> TASK STATEMENT: The answer should be a single number: how many lines in the material contain "will".

> THE DATA:
--*--
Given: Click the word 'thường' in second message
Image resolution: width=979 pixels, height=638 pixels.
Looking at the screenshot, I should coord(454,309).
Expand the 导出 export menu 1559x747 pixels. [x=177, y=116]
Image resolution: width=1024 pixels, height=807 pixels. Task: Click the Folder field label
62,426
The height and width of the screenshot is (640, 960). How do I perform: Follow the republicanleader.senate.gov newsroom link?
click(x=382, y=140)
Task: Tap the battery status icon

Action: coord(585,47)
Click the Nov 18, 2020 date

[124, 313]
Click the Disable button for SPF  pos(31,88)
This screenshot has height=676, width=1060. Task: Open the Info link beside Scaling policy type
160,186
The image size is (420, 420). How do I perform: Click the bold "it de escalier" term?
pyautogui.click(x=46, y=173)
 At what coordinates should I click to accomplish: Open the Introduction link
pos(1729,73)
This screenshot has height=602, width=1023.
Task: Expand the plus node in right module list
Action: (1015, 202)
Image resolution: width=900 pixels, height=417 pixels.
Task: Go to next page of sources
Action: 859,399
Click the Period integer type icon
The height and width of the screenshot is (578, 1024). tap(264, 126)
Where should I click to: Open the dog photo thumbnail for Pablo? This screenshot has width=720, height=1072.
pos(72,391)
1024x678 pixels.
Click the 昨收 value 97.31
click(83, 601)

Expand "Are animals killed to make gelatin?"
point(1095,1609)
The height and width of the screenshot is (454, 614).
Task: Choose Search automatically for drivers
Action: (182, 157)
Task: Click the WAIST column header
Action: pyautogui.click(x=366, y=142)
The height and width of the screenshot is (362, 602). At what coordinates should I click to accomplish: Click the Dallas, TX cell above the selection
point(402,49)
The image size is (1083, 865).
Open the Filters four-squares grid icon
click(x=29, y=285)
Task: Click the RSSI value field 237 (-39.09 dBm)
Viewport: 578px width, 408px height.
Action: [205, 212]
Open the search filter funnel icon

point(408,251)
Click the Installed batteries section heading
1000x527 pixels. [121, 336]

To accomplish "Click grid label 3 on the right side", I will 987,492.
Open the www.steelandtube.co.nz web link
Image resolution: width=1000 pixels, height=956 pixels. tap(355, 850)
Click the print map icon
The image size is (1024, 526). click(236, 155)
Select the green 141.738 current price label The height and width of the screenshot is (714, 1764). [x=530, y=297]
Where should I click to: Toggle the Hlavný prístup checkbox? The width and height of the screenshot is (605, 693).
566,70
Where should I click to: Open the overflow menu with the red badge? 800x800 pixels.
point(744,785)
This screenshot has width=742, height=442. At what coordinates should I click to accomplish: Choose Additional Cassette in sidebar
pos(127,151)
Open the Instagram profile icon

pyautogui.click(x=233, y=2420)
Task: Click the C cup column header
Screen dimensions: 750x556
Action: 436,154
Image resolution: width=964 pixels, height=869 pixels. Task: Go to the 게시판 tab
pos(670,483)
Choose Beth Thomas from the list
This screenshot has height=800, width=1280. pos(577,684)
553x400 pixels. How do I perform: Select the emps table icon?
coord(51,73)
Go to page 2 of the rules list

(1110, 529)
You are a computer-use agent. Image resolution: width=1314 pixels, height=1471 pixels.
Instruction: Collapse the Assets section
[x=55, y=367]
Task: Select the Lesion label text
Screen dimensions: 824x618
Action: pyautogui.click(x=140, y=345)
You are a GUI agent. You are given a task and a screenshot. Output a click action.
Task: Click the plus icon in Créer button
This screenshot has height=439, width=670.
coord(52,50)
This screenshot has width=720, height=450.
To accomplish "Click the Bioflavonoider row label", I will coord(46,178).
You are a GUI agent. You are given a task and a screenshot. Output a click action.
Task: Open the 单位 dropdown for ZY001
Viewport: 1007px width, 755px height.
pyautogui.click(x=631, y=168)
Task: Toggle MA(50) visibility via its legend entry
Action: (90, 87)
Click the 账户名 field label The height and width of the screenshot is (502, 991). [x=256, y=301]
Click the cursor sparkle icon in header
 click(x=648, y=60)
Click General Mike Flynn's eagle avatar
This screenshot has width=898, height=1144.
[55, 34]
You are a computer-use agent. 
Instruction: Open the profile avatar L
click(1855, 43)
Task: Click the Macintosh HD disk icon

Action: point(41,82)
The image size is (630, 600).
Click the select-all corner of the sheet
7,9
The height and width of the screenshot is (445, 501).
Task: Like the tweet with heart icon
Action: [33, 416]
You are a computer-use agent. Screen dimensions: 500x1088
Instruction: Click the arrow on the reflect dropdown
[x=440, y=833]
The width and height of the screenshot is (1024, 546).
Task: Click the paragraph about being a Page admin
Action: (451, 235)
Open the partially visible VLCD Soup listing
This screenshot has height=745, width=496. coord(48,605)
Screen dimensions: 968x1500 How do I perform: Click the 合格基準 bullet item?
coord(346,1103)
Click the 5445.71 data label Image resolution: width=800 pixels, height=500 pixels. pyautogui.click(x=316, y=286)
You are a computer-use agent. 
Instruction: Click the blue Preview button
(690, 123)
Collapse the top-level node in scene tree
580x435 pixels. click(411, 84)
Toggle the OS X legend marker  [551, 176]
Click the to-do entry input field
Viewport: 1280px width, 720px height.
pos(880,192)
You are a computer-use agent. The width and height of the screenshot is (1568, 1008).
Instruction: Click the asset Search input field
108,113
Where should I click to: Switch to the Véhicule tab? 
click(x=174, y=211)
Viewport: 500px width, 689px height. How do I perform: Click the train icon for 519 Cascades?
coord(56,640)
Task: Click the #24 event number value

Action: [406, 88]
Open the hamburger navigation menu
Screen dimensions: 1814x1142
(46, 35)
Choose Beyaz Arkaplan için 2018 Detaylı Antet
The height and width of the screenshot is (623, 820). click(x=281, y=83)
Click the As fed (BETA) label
--*--
> FINISHED TASK: 2